Again, I'm not saying that this is a bad API. It's true that lots of things want UTF-8 encoding. But it will not happen in JS, because TextEncoder is in WHATWG, and that's the appropriate place for such an API. So if you want to make a case for it, the WHATWG thread linked above is the correct place to do so, not this forum.
fair enough, guilty as charged, but those internals specialized things are the reason I would love to have this utf8Length exposed.
but the argument there is that "it's going to be used for encodeInto which is bad" which is the primary use case to ask for that, among all other use cases users keep needing to deal with daily when it comes to ArrayBuffer which is a JS thing.
There is no way to avoid duplicated RAM out of a string and a resulting encoded buffer in JS today, while most other dynamic PLs don't have such issue, they have binary strings and ref.write(bytes) avilable (see Python, as example) ... not having the same easy in JS due resizable/growing paranoia (reasons people use those is to preserve references and avoid trashing RAM on demand).
I deal with this stuff daily and if I could remove that JS workaround everyone else needs to write or provide, I'd be way happier around JS dynamic capabilities, specially around its UTF-16 strings based approach that doesn't play super well with the rest of the world and primitives behind proposed to solve that can't cope with memory at all, it's either there, already pre-allocated, or "not happening" for most operations.
The WHATWG thread linked above is still the correct place to argue for this.
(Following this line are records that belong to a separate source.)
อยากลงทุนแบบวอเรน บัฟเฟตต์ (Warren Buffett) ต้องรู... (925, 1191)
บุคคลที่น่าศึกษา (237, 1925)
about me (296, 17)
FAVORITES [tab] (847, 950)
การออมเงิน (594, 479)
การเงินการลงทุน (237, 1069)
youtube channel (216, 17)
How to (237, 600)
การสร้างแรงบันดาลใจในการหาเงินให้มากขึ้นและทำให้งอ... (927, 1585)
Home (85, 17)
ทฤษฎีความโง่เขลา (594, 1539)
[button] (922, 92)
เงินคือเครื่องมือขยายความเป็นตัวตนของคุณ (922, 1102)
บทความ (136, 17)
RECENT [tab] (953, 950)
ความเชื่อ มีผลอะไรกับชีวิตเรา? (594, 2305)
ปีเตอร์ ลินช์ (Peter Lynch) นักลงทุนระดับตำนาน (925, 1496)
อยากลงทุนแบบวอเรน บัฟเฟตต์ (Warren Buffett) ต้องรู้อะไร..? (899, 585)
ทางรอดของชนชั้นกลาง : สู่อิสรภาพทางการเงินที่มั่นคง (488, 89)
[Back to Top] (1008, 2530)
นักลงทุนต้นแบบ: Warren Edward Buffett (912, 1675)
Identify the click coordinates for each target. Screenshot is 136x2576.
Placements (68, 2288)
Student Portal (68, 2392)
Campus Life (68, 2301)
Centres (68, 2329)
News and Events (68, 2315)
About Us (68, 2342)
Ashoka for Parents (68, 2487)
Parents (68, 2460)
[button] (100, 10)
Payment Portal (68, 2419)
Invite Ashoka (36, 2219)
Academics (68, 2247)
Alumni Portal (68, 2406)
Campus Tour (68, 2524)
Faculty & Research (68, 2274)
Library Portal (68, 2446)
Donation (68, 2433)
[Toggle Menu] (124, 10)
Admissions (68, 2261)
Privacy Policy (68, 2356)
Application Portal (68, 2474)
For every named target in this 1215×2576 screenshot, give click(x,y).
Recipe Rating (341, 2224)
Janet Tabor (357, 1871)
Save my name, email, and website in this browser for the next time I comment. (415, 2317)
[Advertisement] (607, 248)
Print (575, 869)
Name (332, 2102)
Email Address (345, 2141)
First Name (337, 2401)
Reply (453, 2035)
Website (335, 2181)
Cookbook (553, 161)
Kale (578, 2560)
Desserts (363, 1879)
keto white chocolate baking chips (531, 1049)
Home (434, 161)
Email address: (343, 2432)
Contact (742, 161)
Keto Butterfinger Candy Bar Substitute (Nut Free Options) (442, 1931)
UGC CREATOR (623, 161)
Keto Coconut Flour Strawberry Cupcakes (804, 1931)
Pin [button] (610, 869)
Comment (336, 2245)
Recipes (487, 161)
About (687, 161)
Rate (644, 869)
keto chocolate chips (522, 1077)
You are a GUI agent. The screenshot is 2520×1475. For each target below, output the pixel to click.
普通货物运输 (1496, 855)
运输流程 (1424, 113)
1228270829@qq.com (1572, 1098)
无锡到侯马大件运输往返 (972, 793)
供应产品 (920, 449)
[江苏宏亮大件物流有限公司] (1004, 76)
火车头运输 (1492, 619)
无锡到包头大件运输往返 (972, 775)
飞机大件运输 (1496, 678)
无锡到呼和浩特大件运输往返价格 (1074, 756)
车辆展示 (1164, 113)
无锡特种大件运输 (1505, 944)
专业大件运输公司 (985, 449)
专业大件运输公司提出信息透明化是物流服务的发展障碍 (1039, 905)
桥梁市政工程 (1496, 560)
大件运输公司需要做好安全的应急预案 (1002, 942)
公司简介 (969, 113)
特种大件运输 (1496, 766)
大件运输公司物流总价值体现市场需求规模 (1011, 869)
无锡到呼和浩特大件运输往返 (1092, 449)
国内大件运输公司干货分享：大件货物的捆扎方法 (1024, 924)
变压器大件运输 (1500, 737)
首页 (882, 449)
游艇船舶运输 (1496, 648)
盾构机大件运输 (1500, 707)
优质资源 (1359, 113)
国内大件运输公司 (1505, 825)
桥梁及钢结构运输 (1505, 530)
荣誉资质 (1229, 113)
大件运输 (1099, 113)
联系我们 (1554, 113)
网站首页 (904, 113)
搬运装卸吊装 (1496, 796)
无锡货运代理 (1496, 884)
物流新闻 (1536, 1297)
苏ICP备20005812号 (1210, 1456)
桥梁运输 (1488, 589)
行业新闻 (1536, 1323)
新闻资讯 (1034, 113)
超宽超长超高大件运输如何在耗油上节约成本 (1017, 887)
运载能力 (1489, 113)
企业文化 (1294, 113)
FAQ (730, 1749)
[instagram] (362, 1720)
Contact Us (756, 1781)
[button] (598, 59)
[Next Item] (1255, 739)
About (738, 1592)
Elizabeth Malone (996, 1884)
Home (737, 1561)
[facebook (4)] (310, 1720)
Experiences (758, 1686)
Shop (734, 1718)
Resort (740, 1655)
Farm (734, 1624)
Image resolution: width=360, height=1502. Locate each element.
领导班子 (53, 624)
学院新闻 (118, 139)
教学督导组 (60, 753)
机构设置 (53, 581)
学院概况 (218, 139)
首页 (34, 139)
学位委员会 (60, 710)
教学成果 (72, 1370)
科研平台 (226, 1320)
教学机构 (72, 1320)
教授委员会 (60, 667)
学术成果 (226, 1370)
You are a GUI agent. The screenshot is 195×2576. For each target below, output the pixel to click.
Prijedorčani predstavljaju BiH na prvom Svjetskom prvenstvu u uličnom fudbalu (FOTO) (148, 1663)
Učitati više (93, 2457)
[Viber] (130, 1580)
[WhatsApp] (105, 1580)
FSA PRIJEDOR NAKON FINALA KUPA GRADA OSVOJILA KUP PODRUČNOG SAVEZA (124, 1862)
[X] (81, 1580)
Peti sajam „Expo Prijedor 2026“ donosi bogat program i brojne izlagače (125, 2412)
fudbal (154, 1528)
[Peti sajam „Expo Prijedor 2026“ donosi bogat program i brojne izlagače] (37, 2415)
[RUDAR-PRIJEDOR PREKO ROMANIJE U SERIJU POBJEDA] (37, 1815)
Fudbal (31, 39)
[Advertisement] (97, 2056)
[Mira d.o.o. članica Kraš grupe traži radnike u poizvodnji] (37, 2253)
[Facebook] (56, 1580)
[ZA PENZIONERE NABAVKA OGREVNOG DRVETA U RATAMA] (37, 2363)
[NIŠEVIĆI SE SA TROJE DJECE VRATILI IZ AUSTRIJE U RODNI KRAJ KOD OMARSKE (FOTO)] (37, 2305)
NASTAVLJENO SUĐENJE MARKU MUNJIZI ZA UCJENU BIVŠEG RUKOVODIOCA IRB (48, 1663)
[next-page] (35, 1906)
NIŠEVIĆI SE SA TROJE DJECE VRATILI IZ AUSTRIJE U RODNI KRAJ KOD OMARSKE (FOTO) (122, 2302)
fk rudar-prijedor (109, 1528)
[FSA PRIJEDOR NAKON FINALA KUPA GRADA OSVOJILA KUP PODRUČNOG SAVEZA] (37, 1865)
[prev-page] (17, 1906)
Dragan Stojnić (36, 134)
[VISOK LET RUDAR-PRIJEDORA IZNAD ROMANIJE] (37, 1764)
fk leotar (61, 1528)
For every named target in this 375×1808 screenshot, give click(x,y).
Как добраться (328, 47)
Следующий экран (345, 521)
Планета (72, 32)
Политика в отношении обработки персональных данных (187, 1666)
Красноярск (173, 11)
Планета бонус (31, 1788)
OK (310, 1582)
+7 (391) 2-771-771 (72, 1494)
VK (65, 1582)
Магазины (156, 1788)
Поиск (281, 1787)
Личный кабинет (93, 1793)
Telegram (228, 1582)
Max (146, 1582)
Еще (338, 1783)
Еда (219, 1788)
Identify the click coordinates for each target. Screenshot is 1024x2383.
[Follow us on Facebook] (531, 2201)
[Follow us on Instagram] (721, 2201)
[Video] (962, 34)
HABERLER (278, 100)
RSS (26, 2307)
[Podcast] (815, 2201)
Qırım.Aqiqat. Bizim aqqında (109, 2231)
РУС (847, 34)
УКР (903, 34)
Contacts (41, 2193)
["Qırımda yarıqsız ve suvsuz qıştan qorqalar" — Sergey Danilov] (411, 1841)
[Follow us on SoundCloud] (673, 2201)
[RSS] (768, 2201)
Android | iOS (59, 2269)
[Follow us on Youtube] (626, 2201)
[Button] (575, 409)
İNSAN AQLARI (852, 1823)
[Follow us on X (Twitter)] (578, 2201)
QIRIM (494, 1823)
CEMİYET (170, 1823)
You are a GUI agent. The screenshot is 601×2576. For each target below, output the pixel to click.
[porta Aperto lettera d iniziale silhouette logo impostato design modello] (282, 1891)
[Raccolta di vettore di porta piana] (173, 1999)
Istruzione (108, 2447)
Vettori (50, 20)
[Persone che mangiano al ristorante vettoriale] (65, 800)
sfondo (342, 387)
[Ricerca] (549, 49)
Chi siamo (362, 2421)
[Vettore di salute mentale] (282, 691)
I'm sorry they have not yet found your arguments convincing but that doesn't mean we're going to add it here instead.
I agree there's several ways that encoding can be improved. That work is going to have to be done in WHATWG.
It's really annoying such fundamental thing is delegated to WHATWG while NodeJS, Bun, all other JS based runtimes could just benefit if JS had the ability to convert strings to utf-8 compatible buffers and vice-versa ... very sad everyone has to reinvent that same wheel with other libraries or even via JS itself, polluting code for a very obscure reason.
Node, Bun, and most other JS based runtimes follow the WinterTC (formerly WinterCG) Minimum Common API, which includes TextEncoder and TextDecoder, so none of them have to reinvent anything. It makes no difference whatsoever to Node and friends whether this is defined in ECMA262 or WHATWG. It happens to be defined in WHATWG, so that's the appropriate place to pursue changes to it, but this is not relevant to users.
but why every runtime uses its own encoder/decoder instead? I would make no argument if Buffer in NodeJS wouldn't be preferred and overall wy faster than those 2 APIs but I don't understand why, or how, those 2 APIs are slower as opposite of being as fast as their WinterTC counterpart ... can anyone please enlighten me around this?
In WHATWG the current status is that "it's not true these API are slow" while the evidence and the abundance of posts online would suggest, and provide numbers, otherwise (specially for small strings which are the norm, not the exception/edge-case).
Node's Buffer predates the existence of TextEncoder (and for that matter TypedArrays in general) by several years.
The speed of these APIs is determined by how they're implemented, not how they're specified. (At least for basic use cases; if you're trying to write to a specific offset the fact that TextEncoder makes you use subarray does inherently make it slower than APIs which don't do that.)
All the major browsers are open source; if you want to optimize TextEncoder in your favorite browser, go for it. It's an implementation issue, not a specification issue.